The original post: /r/datahoarder by /u/km14 on 2025-01-17 19:18:45.
I'm an artist/amateur researcher who has 100+ collections of important research material (stupidly) saved in the TikTok app collections feature. I cobbled together a working solution to get them out, WITH METADATA (the one or two semi working guides online so far don't seem to include this).
The gist of the process is that I download the HTML content of the collections on desktop, parse them into a collection of links/lots of other metadata using BeautifulSoup, and then put that data into a script that combines yt-dlp and a custom fork of gallery-dl made by github user CasualYT31 to download all the posts. I also rename the files to be their post ID so it's easy to cross reference metadata, and generally make all the data fairly neat and tidy.

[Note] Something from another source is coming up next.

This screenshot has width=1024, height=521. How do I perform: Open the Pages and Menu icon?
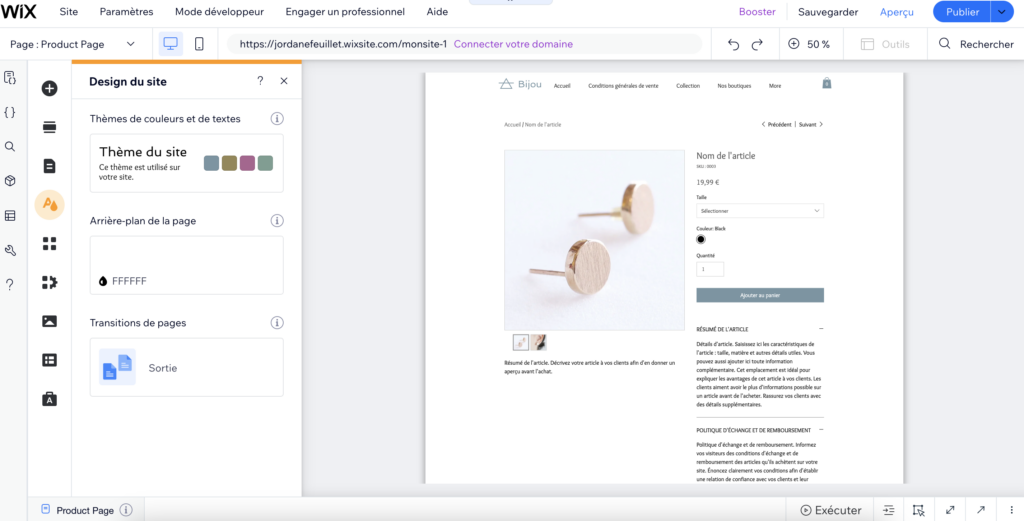pos(49,166)
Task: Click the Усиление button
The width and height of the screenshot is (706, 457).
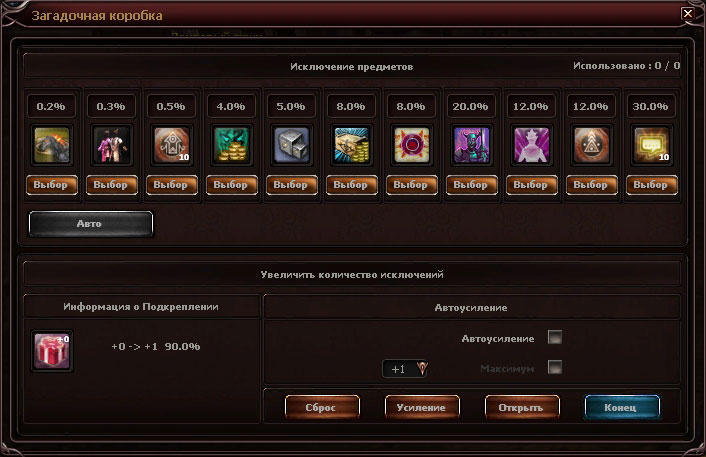Action: point(422,407)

It produces a JSON and CSV of all the relevant metadata I could access via yt-dlp/the HTML of the page.
It also (currently) downloads all the videos without watermarks at full HD.
This has worked 10,000+ times.
Check out the full process/code on Github:
https://github.com/kevin-mead/Collections-Scraper/
Things I wish I'd been able to get working:
-
photo slideshows don't have metadata that can be accessed by yt-dlp or gallery-dl. Most regrettably, I can't figure out how to scrape the names of the sounds used on them.
-
There isn't any meaningful safeguards here to prevent getting IP banned from tiktok for scraping, besides the safeguards in yt-dlp itself. I made it possible to delay each download by a random 1-5 sec but it occasionally broke the metadata file at the end of the run for some reason, so I removed it and called it a day.
-
I want srt caption files of each post so badly. This seems to be one of those features only closed-source downloaders have (like this one)
I am not a talented programmer and this code has been edited to hell by every LLM out there. This is low stakes, non production code. Proceed at your own risk.